Петру было не страшно не вернуться на учёбу вовсе, если бы его убили — мёртвые сраму не имут. А вот если выживет и пропустит несколько дней лекций — это будет стыдно и некрасиво.
— Да, стремительное, — с задержкой кивнул студент, как бы соглашаясь с Нейдгардом.
— Вот и не будем больше к этому возвращаться. Скоро Рождество Христово, давай думать о светлом. Едешь домой на праздник?
— Нет, останусь в Петербурге, позанимаюсь лучше, чем тратить время на дорогу, — но мысли всё равно подразумевали дорогу до Пятигорска, которая не укладывалась в отведённые свободные дни.
— Тогда, может, ещё увидимся! Я тоже в Москву, к родителям, не еду.
— А Ольга Борисовна?
Дмитрий сдержал понимающую улыбку, чтобы не смутить брата покойного товарища.
— Она, конечно же, тоже остаётся здесь. Во дворце по поводу рождественских торжеств уйма дел, кто отпустит фрейлину? Да и она сама, думаю, предпочтёт остаться при дворе, чем ехать в московскую скуку.
— Я… мог бы поздравить её как-то с Рождеством? — ухватился Пётр за весьма зыбкий повод. Надуманный, притянутый. Сам это почувствовал, но отступать и не думал.
— Мог бы, почему нет?
— Дело в том, что… я не знаю, где и когда могу её встретить. Ко двору просто так не попадёшь.

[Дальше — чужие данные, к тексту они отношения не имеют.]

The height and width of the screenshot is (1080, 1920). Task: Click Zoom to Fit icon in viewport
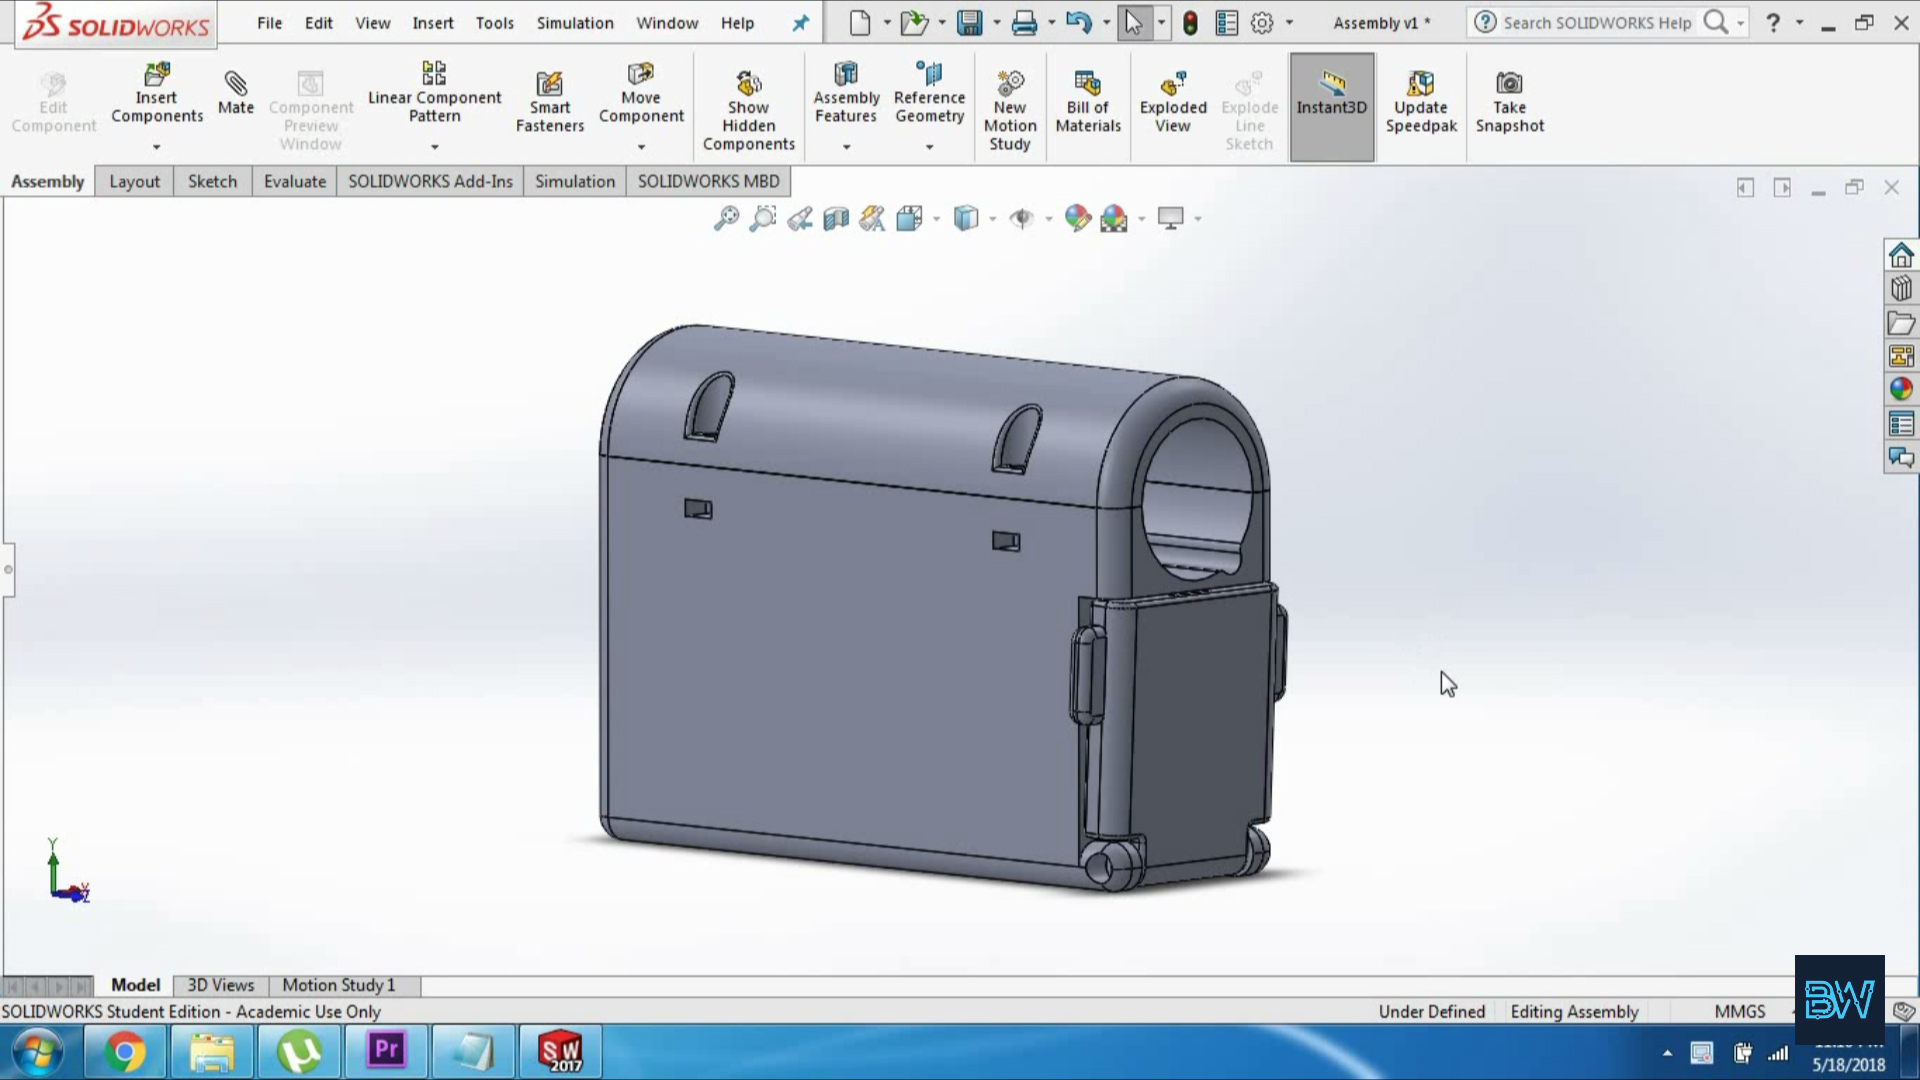pos(726,218)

Нейдгард подумал с минуту, пока вдруг не вспомнил:
— А! Завтра они должны ехать из Аничкова в Зимний…
— В котором часу?
— Что-то около пяти или шести пополудни[1]. Прости, точного времени не знаю.
— Ничего, я подожду.
— Хочешь, я могу передать ей письмо с поздравлениями? — предложил участливо Дмитрий.
— Я подожду, — повторил Столыпин.
— Ну, как знаешь!
Они простились, и Пётр поспешил обратно к Невскому, чтобы успеть на какую-нибудь из последних конок[2] до Васильевского острова. Отсутствие Шаховского и испорченные планы на дуэль скрасились ожиданием завтрашнего дня, когда он мог увидеть ту, что не видел с самых похорон брата, его невесту. Нет, если он будет продолжать думать о ней, как о невесте Михаила, то не сможет перешагнуть черту, за которой мечты воплощались в реальность. Ольга Борисовна больше ничья не невеста. Она свободна в своём дальнейшем выборе. «Это-то и пугает» — подумалось Петру, ведь выбрать она в таком случае была вольна кого угодно. Кого-нибудь более знатного, богатого, смелого.
В ожидании конки помимо него уже стояла девушка, судя по одежде, простенькой и непритязательной — курсистка из семьи разночинцев, какая-нибудь провинциалка, подрабатывающая гувернанткой или учительницей, чтобы снимать комнатёнку в подвале и сводить концы с концами, пока получает образование. Она стала коситься на него, что Пётр почувствовал как бы боковым зрением. Знакомы они быть не могли — он подобных знакомств в столице не заводил, — так что, скорее всего, это было обычным любопытством. Но что в нём может быть любопытного? Одиннадцать вершков роста[3]? Этим разве что он от других и выделялся по своему разумению.